The review by Spee and colleagues discusses hepatocyte functions, development, and cell types and in vitro techniques for generating a potential alternative to hepatocytes, called hepatocyte-like cells (HLCs). They review cell sources for hepatocyte generation, including induced PSCs (iPSCs), mesenchymal stromal or stem cells (MSCs), hepatic progenitor/stem cells (HPCs).
However, liver maturation is a complex process. The authors review the mechanisms by which the developing liver is affected by changes in the circulation, microbiome, and nutrition. Increasing our understanding of these changes might provide information needed to develop more efficient in vitro liver maturation methods.
Mature hepatocytes do not proliferate rapidly, posing challenges to their in vitro generation. Spee and colleagues review factors that regulate hepatocyte differentiation and maturation, such as growth factors, transcription factors, microRNAs, small molecules, and the extracellular matrix microenvironment (see figure).
The review lists the structural, metabolic, and functional features that define mature human hepatocytes. The authors state that these should all be considered during generation and maturation of human HLCs; freshly isolated primary human hepatocytes should always be used as the standard for comparison.

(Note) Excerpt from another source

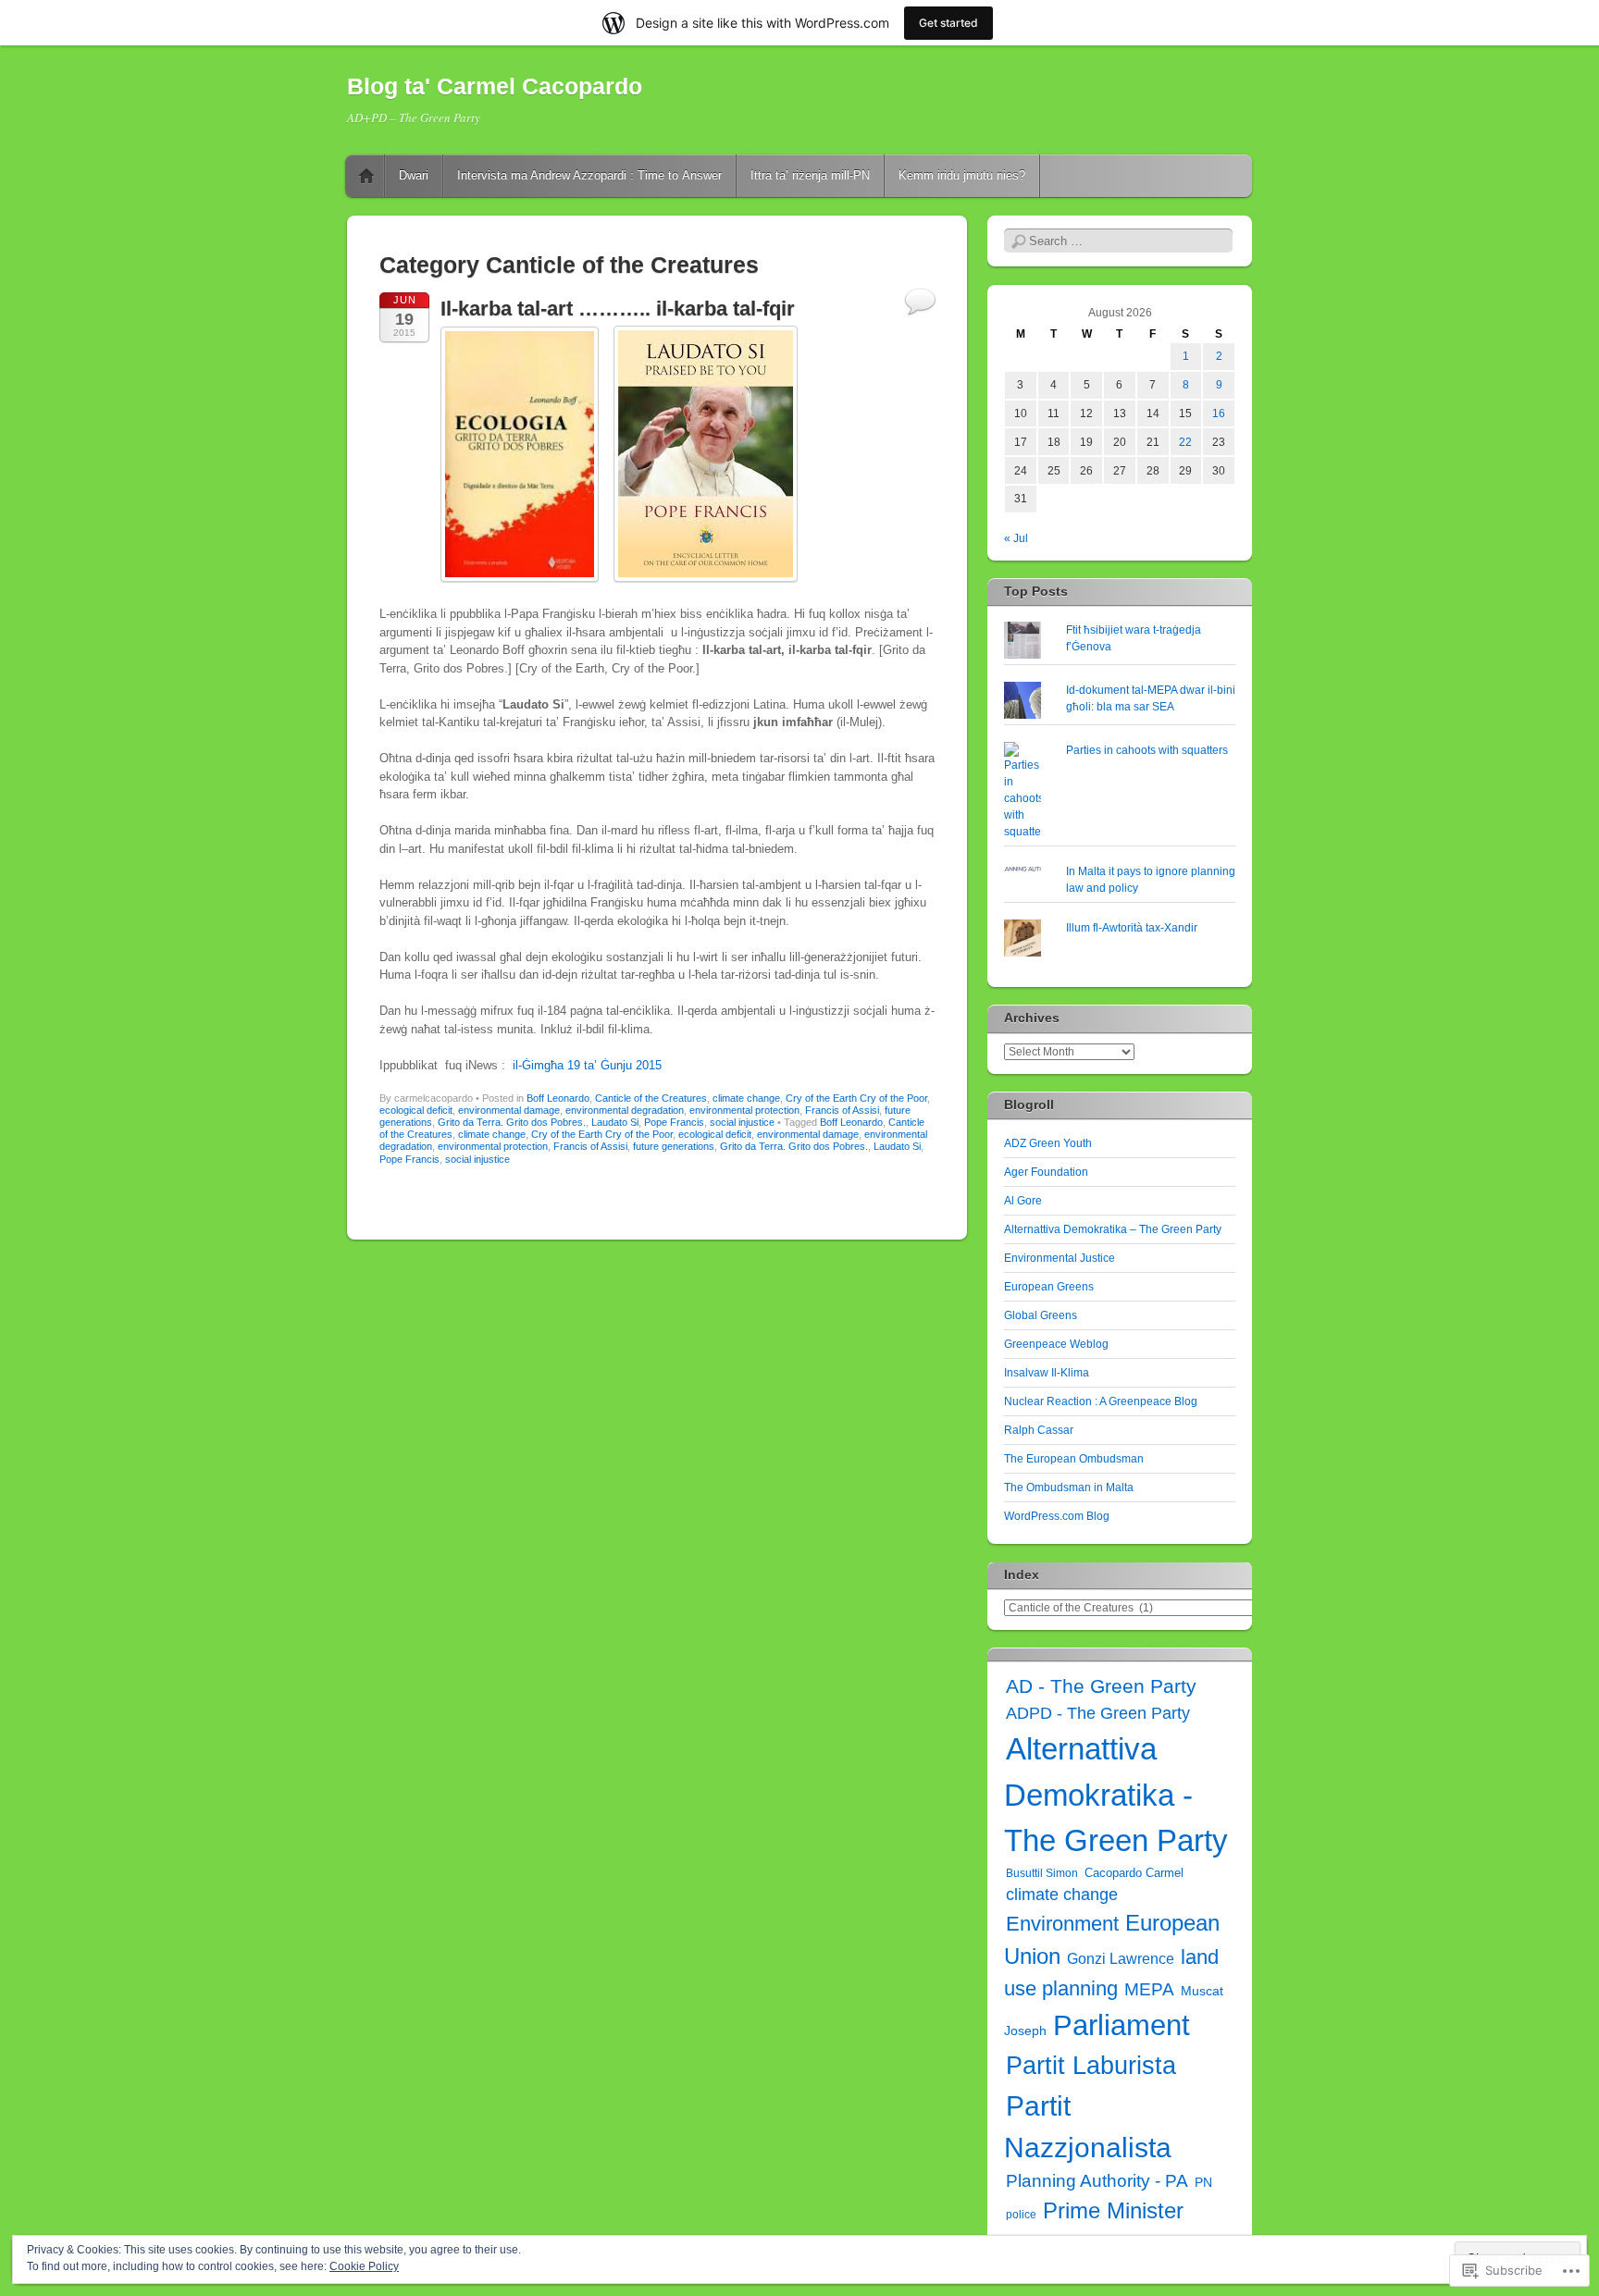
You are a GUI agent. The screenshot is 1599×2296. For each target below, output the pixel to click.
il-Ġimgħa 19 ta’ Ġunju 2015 (587, 1065)
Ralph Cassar (1038, 1430)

Spee and colleagues discuss the potential for cell therapies for patients with acute liver failure and inborn errors of hepatic metabolism, reviewing challenges and findings from studies in mice, and different mouse models of liver disease and repopulation. The also explain future possibilities, such as 3D bioprinting of whole livers and CRISPR/Cas9 systems for controlling human PSC differentiation into endodermal lineages.